Een concurrerend, inclusief en duurzaam Europa: bijdrage van cultuur en creativiteit

Het voorzitterschap opende de besprekingen over dit onderwerp met een korte terugkoppeling van de informele Cultuurraad van Barcelona (31 maart 2010). Deze kende als voornaamste uitkomst een brede overeenstemming over de rol van cultuur en creativiteit voor duurzame en inclusieve sociale en economische ontwikkeling en de breed gevoelde noodzaak dat hiervoor voldoende aandacht dient te zijn in het kader van de EU-2020-strategie.

De Europese Commissie presenteerde vervolgens het lang verwachte Groenboek «Unlocking the potential of cultural and creative industries». De Europese Commissie geeft aan dat er nog veel onbenut creatief potentieel is in Europa. Veel van onze toekomstige welvaart en welzijn hangt echter af van hoe we ons potentieel aanwenden om innovatie te bereiken.

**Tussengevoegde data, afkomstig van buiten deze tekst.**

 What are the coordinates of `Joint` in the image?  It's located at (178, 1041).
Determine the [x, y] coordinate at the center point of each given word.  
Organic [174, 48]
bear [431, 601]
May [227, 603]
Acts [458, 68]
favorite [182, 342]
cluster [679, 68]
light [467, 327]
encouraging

Culturele diversiteit, de omschakeling naar een «digitale samenleving» (snelle technologische ontwikkelingen en de uitrol van breedband-internet) en globalisering bieden de randvoorwaarden voor een verdere ontwikkeling van culturele en creatieve industrieën (CCI's). Europese beleidsinitiatieven die een rol spelen voor de verdere ontwikkeling van CCI's zijn de Digitale Agenda, de Innovatie Unie en de Europese Strategie met betrekking tot intellectueel eigendom. In het genoemde Groenboek benoemde de Europese Commissie drie centrale thema's, die ieder om een aantal oplossingen vragen. De thema's betreffen het creëren van «the right enablers» (ontmoetingsplaatsen en laboratoria voor creatieven, skills needs of CCI's, toegang tot financiering), locale en regionale ontwikkeling als springplank naar wereldwijd succes (waaronder ook de circulatie van werken) en het optimaal benutten van de spillover effects van CCI's. Eurocommissaris Vassiliou nodigde tenslotte de lidstaten uit om te reageren op het Groenboek.

Nederland bracht in dat de zogenaamde culturele en creatieve industrieën (CCI’s) een voorwaarde voor innovatie zijn. Europa moet een holistische benadering kiezen en optimaal gebruik zien te maken van de spillover effects van CCI's. Cultuur heeft een eigen, intrinsieke waarde. Dit neemt echter niet weg dat de tijd rijp is om sterker te kijken naar de sociale en economische betekenis van CCI's. In Nederland is dit al lang geleden onderkend en erkend met het inrichten van een gezamenlijk beleidsprogramma van de ministeries van Economische Zaken en van Onderwijs, Cultuur en Wetenschap. Nederland herhaalde dat het essentieel is dat in de EU2020-strategie op diverse manieren aandacht wordt besteed aan de rol van de CCI’s.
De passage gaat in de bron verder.